Log In   |  Register Free Newsletter Subscription
Skip navigation
Zibb
Subscribe to Logistics Management
RSS
Reprints/License
Print
Email

Logistics legislation: Senate Committee endorses railroad antitrust legislation

Opinions of industry stakeholders vary on long-term impact of removing antitrust exemptions for railroad industry.

By Jeff Berman, Group News Editor -- Logistics Management, 4/1/2009

The Senate Judiciary Committee voted by a 14-0 margin last month to pass legislation that would remove antitrust exemptions currently granted to the railroad industry.

The legislation, called The Railroad Antitrust Enforcement Act of 2009 (S. 146), was introduced by Senator Herb Kohl (D-Wisc.) and has been put in front of the House and Senate in various forms in recent years.

Its main objective is to bring the freight rail system under the nation's anti-trust laws and provide needed protection for various rail customers who have suffered from increased rates and decreased quality of service, according to an April 2008 letter by seven U.S. senators to Senate Majority Leader Harry Reid. Under the current limited antitrust exemption, shippers cannot sue railroads over rates and must appeal rate cases to the Surface Transportation Board (STB), noted a research brief from Stifel Nicolaus.

Along with removing antitrust exemptions for the railroad industry, the legislation will also:

  • revise provisions prohibiting anticompetitive transactions except for those approved by specified federal agencies acting under certain statutes to eliminate the exemption for certain STB approved transactions;

  • empower the Federal Trade Commission (FTC) to regulate and engage in antitrust enforcement regarding collective rate agreements and certain transactions, including railroad mergers and acquisitions;

  • revise STB authority to provide that a rail carrier, corporation, or a person participating in an approved transaction is not exempt from specified antitrust laws; and

  • permits treble damages against railroad common carriers in antitrust suits to parties injured by antitrust violations without regard to whether such railroads have filed rates or whether a complaint challenging rates has been filed, among others.

As to be expected, there are varying views on the potential impact of this legislation.

On one side are shipper groups, most notably Consumers United for Rail Equity (CURE) that cited in a statement in March that the four largest Class I railroads—Union Pacific, CSX, BNSF, and Norfolk Southern—reported a combined $358 million year-over-year increase in 2008 fourth quarter revenue at a time when the railroads reported lower volumes. CURE contends that this highlights the ability of the railroads "to extract greater profits per shipment through their monopoly pricing power."

CURE Executive Counsel Bob Szabo told LM that the two main problems with the current lack of antitrust enforcement are paper barriers—or contractual obligations incurred when short lines acquire lines from the larger, connecting carriers—and other bottlenecks that he said gives railroads an unfair and anticompetitive advantage over shippers on rates. If antitrust laws currently applied to railroads and the STB did not allow it to occur, he said these would be viewed as illegal transactions.

[Source data]
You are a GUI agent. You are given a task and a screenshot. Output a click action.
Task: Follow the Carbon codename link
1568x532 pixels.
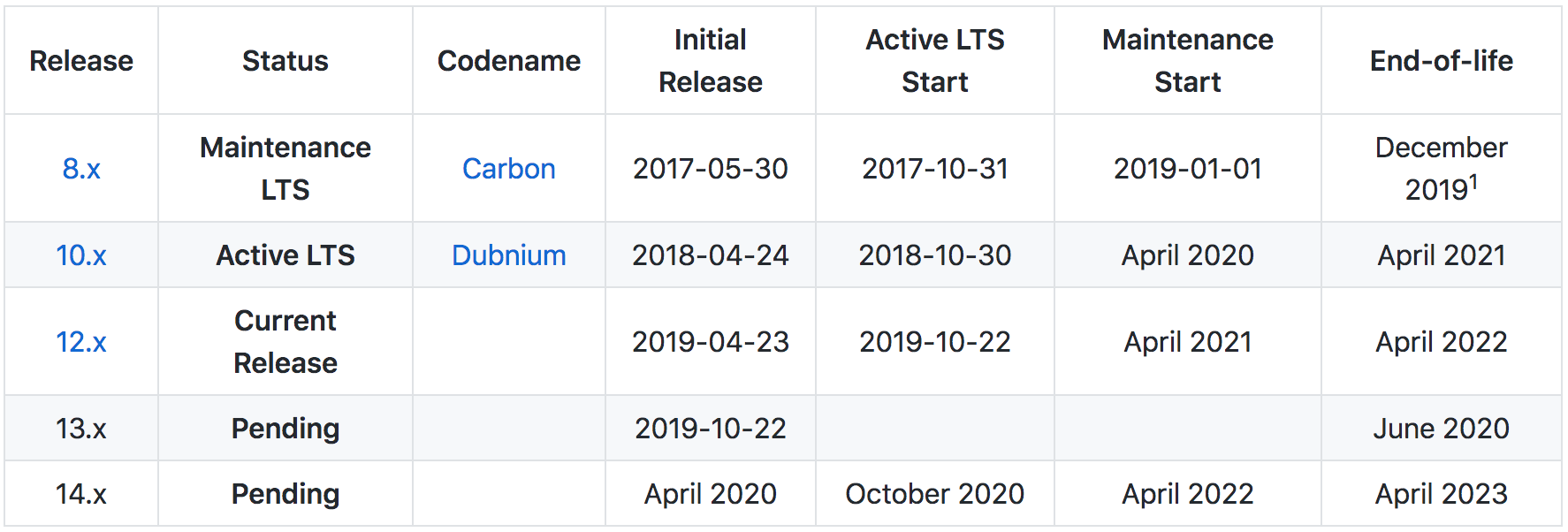[x=509, y=169]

[Required work]
#1 In the railroad antitrust article, by what vote margin did the Senate Judiciary Committee pass the legislation?
#2 Which four railroads does the railroad antitrust article name as the largest Class I railroads?
#3 Extend the railroad antitrust article, starting right after its final sentence.

[Answers given]
#1 14-0

#2 Union Pacific, CSX, BNSF, and Norfolk Southern

#3
Even if antitrust exemptions for the railroad industry are removed, there are some that say that doing so would not necessarily make things better for shippers due to myriad factors.

According to William J. Rennicke, director of Oliver Wyman, a Boston-based management consultancy, one factor is that U.S. railroad freight rates are among the lowest in the world. Coupled with that, said Rennicke, is that the regulatory risk this measure may bring would drive private investors away from the railroad industry.

"The Department of Transportation is predicting an 88 percent increase in railroad freight tonnage by 2035," said Rennicke. "So, if you are going to have private capital come into an industry, investors want to invest in something where they are not going to be blindsided by changes in regulatory structure."

The Association of American Railroads (AAR) also opposed this legislation, stating that it has the potential to create an unprecedented and confusing regulatory scheme that could alter economic oversight of the railroads.

AAR President and CEO Edward R. Hamberger said that other U.S. industries—besides the railroads—operate with limited antitrust exemptions. He added that Congress has specified how to deal with the potential conflict between anti-trust law and economic regulation by an independent federal agency, except in the case of the railroad legislation being considered by the Judiciary Committee.

A Logistics Management survey of roughly 70 rail shippers found that 63 percent—or nearly 50 shippers—support the antitrust legislation, and some were succinct in describing how the industry is functioning without antitrust regulation.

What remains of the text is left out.